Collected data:
Segment Open
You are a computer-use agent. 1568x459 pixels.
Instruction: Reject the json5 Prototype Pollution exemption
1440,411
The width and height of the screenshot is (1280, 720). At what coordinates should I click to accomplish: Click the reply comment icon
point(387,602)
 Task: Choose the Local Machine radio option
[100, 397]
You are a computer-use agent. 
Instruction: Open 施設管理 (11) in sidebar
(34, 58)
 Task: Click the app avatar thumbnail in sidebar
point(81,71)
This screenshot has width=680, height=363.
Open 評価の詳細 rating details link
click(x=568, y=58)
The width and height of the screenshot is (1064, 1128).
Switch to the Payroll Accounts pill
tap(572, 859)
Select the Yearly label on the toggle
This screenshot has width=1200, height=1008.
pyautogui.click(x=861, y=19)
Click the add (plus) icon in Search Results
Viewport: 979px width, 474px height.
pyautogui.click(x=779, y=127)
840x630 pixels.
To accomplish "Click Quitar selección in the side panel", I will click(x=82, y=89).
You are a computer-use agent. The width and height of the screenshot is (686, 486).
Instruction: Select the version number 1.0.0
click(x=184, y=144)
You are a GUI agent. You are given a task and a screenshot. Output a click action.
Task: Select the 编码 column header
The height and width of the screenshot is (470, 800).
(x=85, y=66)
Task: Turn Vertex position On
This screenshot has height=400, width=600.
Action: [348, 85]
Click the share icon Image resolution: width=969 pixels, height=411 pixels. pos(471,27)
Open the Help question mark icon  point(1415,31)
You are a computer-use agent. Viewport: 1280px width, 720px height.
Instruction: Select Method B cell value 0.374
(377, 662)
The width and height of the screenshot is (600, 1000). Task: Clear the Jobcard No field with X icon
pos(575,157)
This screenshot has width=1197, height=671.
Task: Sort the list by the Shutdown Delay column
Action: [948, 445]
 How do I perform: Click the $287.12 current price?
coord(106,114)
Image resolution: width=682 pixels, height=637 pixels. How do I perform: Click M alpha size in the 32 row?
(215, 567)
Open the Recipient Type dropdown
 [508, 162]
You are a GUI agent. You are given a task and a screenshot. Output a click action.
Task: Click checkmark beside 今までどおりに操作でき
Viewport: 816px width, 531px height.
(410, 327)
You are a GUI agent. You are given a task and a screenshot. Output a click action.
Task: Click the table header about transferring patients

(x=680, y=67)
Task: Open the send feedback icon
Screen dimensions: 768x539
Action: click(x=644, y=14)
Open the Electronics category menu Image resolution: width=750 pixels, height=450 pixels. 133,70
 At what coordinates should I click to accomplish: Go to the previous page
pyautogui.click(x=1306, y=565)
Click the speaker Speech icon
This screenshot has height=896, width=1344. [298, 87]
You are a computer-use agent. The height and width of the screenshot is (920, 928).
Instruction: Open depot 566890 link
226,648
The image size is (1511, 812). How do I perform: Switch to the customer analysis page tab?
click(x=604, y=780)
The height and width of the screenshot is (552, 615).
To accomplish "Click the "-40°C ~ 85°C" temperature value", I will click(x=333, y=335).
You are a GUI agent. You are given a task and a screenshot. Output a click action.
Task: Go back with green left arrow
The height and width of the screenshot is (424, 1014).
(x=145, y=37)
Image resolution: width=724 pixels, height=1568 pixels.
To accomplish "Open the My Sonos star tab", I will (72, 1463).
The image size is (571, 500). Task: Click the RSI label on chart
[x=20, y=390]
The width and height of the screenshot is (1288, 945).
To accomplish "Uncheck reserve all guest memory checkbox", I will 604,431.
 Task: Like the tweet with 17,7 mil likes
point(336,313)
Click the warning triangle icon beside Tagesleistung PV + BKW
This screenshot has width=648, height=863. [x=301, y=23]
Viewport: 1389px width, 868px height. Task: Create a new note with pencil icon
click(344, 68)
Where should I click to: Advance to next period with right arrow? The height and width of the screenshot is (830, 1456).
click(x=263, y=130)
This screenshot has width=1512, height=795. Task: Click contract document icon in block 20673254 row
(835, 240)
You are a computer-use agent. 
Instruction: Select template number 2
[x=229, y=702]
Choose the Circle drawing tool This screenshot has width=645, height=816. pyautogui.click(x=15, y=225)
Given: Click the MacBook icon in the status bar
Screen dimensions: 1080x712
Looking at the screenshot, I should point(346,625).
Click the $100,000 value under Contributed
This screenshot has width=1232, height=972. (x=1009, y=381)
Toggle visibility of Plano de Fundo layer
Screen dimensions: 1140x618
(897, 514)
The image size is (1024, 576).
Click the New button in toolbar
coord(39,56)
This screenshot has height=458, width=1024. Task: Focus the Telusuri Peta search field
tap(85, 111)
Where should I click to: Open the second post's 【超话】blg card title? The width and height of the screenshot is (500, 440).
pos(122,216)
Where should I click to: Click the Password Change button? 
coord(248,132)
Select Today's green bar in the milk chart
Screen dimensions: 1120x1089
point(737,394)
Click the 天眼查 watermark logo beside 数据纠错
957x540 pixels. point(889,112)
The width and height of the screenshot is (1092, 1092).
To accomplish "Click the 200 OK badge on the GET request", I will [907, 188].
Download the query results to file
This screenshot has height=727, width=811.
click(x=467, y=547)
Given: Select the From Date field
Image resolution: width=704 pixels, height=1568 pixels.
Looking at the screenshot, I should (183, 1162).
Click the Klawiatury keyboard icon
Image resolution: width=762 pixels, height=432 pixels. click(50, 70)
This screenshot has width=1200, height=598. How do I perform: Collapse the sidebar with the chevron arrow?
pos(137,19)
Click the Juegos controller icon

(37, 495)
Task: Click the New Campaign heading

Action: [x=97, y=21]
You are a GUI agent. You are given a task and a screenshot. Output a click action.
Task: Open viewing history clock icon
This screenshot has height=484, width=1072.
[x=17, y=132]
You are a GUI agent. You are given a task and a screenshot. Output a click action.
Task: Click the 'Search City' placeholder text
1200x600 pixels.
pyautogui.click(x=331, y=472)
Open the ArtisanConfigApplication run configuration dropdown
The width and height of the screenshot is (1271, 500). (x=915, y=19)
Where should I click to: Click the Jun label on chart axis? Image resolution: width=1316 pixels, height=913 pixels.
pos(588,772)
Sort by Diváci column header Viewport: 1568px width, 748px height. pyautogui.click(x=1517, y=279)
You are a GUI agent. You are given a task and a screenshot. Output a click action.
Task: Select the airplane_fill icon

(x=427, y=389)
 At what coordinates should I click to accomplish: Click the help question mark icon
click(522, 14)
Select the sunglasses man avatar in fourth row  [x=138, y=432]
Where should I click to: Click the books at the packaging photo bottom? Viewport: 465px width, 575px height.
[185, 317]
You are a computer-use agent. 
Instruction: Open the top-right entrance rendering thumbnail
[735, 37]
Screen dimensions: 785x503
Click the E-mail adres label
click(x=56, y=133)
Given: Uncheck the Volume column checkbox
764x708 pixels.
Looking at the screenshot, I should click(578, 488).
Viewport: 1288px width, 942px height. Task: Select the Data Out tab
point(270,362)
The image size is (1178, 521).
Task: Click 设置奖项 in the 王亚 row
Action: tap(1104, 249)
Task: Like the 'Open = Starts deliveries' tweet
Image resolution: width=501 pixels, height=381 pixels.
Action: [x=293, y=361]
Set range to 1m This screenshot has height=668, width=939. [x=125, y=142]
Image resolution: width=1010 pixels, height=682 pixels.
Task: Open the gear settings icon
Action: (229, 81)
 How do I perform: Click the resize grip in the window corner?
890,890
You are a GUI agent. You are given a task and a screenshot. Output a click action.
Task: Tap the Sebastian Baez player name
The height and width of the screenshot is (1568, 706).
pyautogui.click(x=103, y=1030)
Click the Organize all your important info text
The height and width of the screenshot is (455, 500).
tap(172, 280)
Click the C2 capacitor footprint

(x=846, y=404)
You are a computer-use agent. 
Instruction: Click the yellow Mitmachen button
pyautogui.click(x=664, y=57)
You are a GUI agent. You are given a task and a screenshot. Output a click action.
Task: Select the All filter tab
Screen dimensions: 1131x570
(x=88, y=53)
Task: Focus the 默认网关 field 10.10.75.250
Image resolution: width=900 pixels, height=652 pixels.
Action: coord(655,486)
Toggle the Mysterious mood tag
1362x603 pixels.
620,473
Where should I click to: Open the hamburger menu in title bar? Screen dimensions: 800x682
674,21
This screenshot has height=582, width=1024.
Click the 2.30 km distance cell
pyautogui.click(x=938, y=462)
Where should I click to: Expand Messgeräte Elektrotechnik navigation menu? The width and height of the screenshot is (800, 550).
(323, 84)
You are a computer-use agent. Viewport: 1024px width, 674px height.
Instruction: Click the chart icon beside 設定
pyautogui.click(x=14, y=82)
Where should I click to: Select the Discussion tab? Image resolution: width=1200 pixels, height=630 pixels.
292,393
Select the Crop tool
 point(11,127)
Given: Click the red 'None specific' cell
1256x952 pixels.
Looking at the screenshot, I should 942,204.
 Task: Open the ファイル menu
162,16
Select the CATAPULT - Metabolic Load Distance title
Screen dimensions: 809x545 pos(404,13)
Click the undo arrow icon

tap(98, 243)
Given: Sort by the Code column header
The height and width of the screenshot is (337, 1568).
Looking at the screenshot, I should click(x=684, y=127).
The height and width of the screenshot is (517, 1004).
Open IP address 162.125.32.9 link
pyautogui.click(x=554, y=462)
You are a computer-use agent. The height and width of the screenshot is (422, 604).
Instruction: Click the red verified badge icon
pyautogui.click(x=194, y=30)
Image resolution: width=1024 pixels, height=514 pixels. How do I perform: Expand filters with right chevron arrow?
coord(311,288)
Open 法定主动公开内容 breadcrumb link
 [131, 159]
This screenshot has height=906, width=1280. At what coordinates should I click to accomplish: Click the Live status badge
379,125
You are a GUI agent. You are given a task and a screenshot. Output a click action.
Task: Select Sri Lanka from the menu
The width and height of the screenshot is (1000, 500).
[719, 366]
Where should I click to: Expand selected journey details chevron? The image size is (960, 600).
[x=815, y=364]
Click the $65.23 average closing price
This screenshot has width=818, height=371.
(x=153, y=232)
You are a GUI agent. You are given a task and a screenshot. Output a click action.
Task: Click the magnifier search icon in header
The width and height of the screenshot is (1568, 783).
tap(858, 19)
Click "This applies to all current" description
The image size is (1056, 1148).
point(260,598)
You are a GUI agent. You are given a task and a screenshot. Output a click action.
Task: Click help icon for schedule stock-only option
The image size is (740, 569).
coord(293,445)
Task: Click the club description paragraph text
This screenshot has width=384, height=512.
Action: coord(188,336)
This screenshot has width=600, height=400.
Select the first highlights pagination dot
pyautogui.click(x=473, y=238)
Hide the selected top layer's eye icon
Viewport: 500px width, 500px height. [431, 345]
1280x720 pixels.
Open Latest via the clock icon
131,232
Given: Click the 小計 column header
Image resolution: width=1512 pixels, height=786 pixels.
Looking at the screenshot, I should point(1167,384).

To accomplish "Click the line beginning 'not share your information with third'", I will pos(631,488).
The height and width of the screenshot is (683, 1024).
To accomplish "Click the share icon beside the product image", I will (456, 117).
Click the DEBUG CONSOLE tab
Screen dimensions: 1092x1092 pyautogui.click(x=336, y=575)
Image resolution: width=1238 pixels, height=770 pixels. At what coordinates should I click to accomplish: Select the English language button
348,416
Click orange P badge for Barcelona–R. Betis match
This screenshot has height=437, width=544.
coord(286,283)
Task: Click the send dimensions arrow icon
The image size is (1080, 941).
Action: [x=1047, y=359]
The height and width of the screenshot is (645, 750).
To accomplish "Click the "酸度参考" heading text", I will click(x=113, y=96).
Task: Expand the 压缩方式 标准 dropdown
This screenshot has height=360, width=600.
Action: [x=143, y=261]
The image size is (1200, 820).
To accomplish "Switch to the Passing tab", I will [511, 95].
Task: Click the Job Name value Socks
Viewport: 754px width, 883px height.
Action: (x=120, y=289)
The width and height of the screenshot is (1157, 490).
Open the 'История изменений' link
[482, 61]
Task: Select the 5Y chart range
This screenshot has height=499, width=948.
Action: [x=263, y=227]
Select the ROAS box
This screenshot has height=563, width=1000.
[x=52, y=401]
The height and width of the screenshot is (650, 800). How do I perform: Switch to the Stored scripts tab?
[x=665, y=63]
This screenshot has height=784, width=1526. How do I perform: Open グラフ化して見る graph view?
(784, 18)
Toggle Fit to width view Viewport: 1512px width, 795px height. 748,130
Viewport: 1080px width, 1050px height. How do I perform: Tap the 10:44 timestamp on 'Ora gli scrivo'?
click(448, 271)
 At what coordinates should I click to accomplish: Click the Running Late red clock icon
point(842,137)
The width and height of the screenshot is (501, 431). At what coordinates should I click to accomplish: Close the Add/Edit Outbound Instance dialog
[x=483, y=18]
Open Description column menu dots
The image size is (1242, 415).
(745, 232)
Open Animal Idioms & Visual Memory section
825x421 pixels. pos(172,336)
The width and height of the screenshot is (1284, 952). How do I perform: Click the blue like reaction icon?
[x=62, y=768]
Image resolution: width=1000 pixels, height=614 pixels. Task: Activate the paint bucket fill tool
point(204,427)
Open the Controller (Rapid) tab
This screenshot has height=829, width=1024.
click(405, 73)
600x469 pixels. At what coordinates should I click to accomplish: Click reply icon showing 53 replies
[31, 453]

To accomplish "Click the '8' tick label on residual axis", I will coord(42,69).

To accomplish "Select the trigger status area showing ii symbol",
Segment Closed
(Work item)
Among the lines above, find each one containing the string "Uncheck" and copy it.

(Answer to this problem)
To accomplish "Uncheck reserve all guest memory checkbox", I will 604,431.
Given: Uncheck the Volume column checkbox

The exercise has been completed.